The relay node (referred to as Relay below) has the function of relaying data and possible control information via a wireless link. FIG. 2 is a schematic diagram of a network architecture including the relay in prior art. As shown in FIG. 2, the UE directly served by a base station (eNodeB, which can also be abbreviated to eNB) is referred to as a Macro UE, and the UE served by the Relay is referred to as Relay UE, wherein a direct link refers to the wireless link between the base station and the UE, which includes an uplink/downlink (UL/DL) direct link; an access link refers to the wireless link between the Relay and the UE, which includes a DL/UL access link; and a backhaul link refers to the wireless link between the base station and the Relay, which includes a DL/UL relay link.
There are many ways for the Relay to relay data, for example, amplifying directly the wireless signal received from a base station; or forwarding the correctly received data packet to the terminal after performing a corresponding process on the received data sent from the base station; or sending data to the terminal by the base station cooperating with the Relay, and also the Relay being used for relaying the data sent from the terminal to the base station.
In the above, there is a relay, which has the following characteristics:
the UE can not distinguish the relay from the cell of the fixed base station, that is to say, from the viewpoint of the UE, the relay itself is a cell which has no difference from the cell of the fixed base station, and such cell can be referred to as a relay cell. The relay cell has its own physical cell identity (PCI), which can send broadcast, similar to a common cell. When the UE resides in the relay cell, the relay cell can allocate and schedule radio resource to the UE separately, which can be independent of the radio resource scheduling for the base station engaging in relaying (the base station is referred to as a Donor base station, that is, the base station connected with the Relay via a backhaul link). Interface and protocol stack between the relay cell and the UE are identical with those between a common base station cell and a UE.
FIG. 3 is a schematic diagram of flat structure of in related art. As shown in FIG. 3, the IP (Internet Protocol)-based long term evolution (LTE) system consists of an E-UTRAN (Evolved Universal Terrestrial Radio Access Network), a CN node, and other support nodes, wherein the CN node includes a MME (Mobility Management Entity) and a S-GW (Serving Gateway), wherein the MME is responsible for control plane related tasks, such as mobility management, signaling processing in non-access stratum, and context management of mobility management for the UE; the S-GW is responsible for data transferring, retransmitting, and routing switching for the UE plane; the eNBs interconnect with each other via X2 interface in logic to support the mobility of the UE in the whole network, so as to ensure seamless switching of the UE; each eNB is connected to a SAE (System Architecture Evolution) core network via S1 interface, that is to say, connected to MME via the control plane S1-MME interface, connected to the S-GW via the S1-U interface of user plane, wherein the S1 interface supports multipoint connection between the eNB and the MME and between the eNB and the S-GW.

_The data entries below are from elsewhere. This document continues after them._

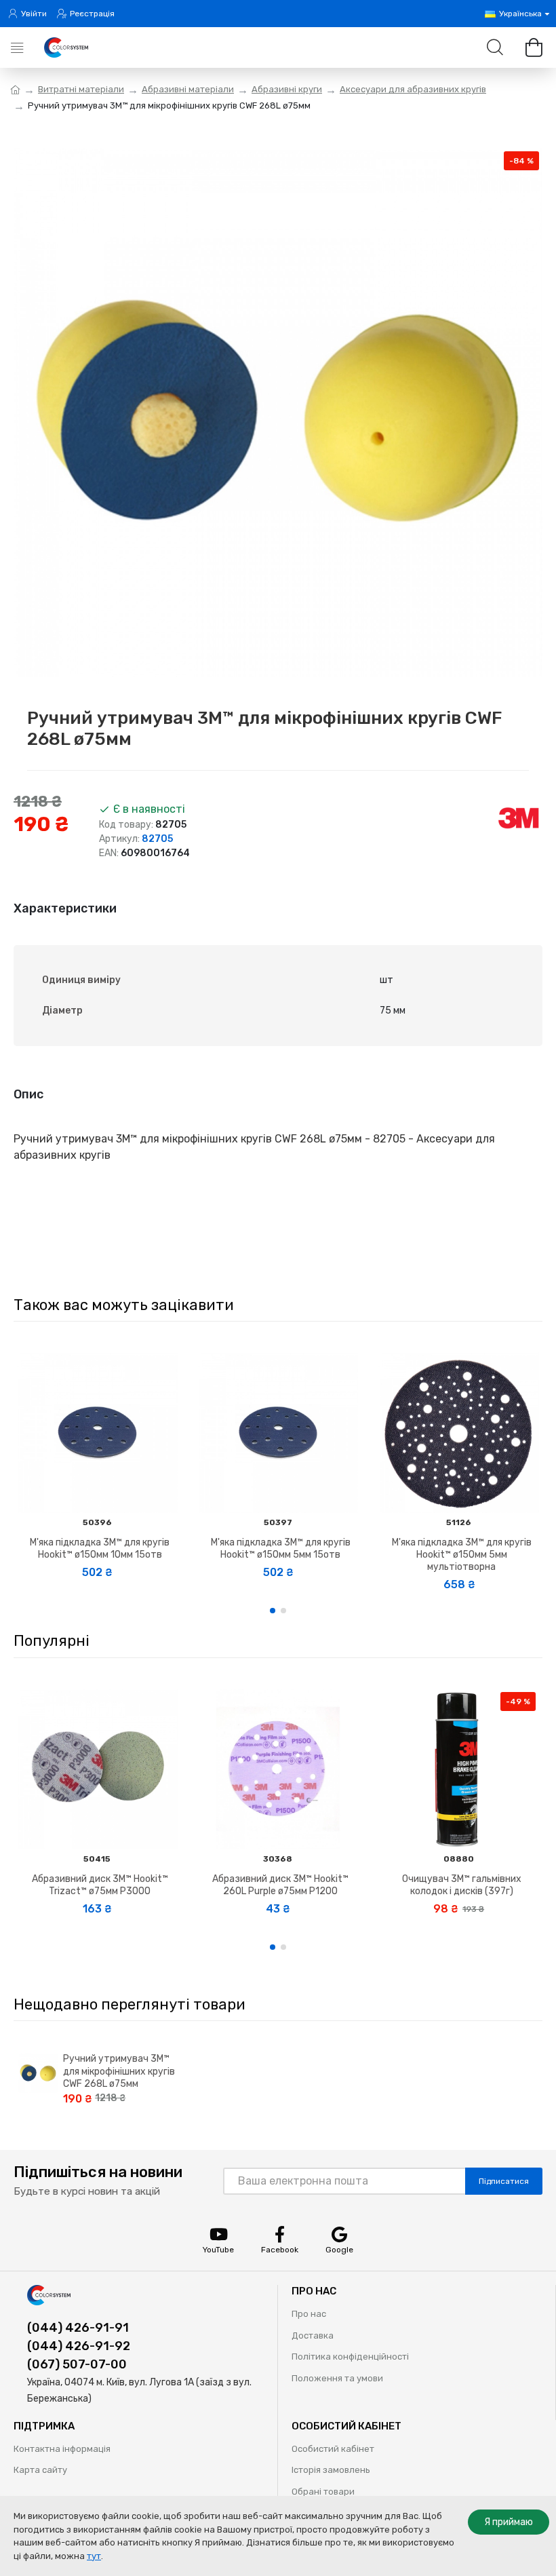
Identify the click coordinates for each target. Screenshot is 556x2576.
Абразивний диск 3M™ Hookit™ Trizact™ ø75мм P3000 (100, 1885)
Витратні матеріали (81, 89)
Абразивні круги (287, 89)
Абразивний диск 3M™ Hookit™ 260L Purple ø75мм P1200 (280, 1885)
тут (94, 2556)
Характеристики (65, 908)
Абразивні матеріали (188, 89)
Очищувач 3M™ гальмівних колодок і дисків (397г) (461, 1885)
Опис (28, 1094)
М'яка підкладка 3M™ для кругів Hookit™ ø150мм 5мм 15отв (281, 1548)
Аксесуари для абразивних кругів (413, 89)
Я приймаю (508, 2522)
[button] (272, 1610)
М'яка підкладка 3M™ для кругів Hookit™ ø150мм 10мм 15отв (100, 1548)
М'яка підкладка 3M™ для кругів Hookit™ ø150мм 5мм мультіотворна (462, 1555)
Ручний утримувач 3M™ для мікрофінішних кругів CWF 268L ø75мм (119, 2071)
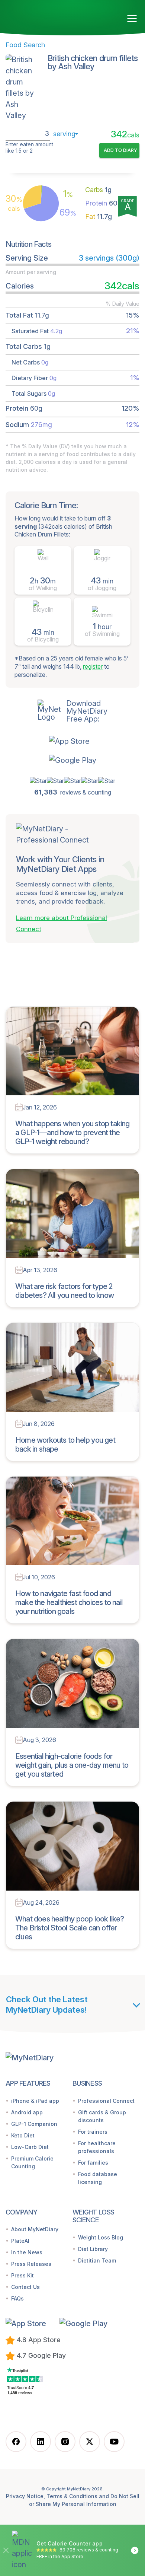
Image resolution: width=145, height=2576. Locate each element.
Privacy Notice (25, 2496)
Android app (27, 2112)
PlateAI (20, 2241)
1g (98, 190)
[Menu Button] (132, 18)
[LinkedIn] (40, 2441)
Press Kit (22, 2275)
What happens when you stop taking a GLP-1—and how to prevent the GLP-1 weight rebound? (72, 1132)
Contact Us (25, 2287)
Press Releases (31, 2264)
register (93, 666)
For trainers (92, 2131)
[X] (89, 2441)
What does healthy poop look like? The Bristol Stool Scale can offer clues (69, 1927)
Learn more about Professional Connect (61, 923)
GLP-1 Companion (34, 2124)
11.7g (98, 216)
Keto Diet (23, 2135)
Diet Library (93, 2249)
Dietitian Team (97, 2260)
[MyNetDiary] (48, 15)
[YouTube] (114, 2441)
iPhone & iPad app (35, 2101)
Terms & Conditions (71, 2496)
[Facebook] (16, 2441)
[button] (72, 741)
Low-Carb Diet (30, 2147)
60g (103, 203)
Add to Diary (120, 150)
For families (93, 2162)
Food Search (25, 45)
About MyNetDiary (34, 2229)
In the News (26, 2252)
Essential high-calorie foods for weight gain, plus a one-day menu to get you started (71, 1765)
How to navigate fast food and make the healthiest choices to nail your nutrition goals (69, 1602)
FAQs (17, 2298)
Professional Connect (106, 2101)
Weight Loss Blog (100, 2237)
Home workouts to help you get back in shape (65, 1444)
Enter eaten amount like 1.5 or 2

FIG. 4 is a schematic diagram of protocol stack of S1-MME interface in related art. As shown in FIG. 4, the network layer of S1-MME interface employs IP protocol, the transport layer above the network layer employs the SCTP protocol, and the application layer in uppermost layer (that is S1-AP protocol of the control plane) employs the S1-AP signaling transmitted by the transmission bearer in bottom layer, and the layers below the network layer which employs IP-based S1-MME interface sequentially are the data link layer and the physical layer. FIG. 5 is a schematic diagram of protocol stack of S1-U interface in related art. As shown in FIG. 5, the User plane of GPRS (General Packet Radio Service) Tunneling Protocol (GTP-U)/User Datagram Protocol (UDP)/IP constitute transmission bearer for transmitting the user plane PDU (Protocol Data Unit) between the eNB and the S-GW. The transmission bearer is identified by tunnel endpoint identifiers (TEID) of the GTP-U including the source side GTP-U TEID and the target side GTP-U TEID, and IP addresses including the source side IP address and the target side IP address, wherein the UDP port number is fixed as 2152; the GTP-U is a tunneling protocol for implementing the seamless transmission on the IPv4 and the IPv6. Each transmission bearer is used to carry service data flows.
Each eNB performs the signaling and data transmission with the UE via a Uu interface (which is defined as the wireless interface between the UTRAN and the UE initially). FIG. 6 and FIG. 7 illustrate protocol stack of the air interface between the eNB and L1, L2, L3 of the UE respectively from the control plane and the UE plane.
FIG. 8 is a schematic diagram of the bearer structure of the LTE system in related art. As shown in FIG. 8, the LTE system can provide end-to-end service, and ensure quality of service (QoS) of the provided service through the parameters carried particularly. The granularity ensured by the QoS level of the bearers of the Evolved Packet Core (EPC) and the E-UTRAN is EPS bearer/E-RAB (E-UTRAN Radio Access Bearer). Data packet carried by the EPS bearer is transmitted between the S-GW and PDN gateway (P-GW) via S5/S8 bearer. The data packet of the E-RAB is transmitted between the eNodeB and the S-GW via S1 Bearer, and transmitted between the UE and the eNodeB via radio bearer (RB).
For the LTE system in which the relay cell is introduced, there is still no technical solution for the Relay node to relay data between the UE and the S-GW.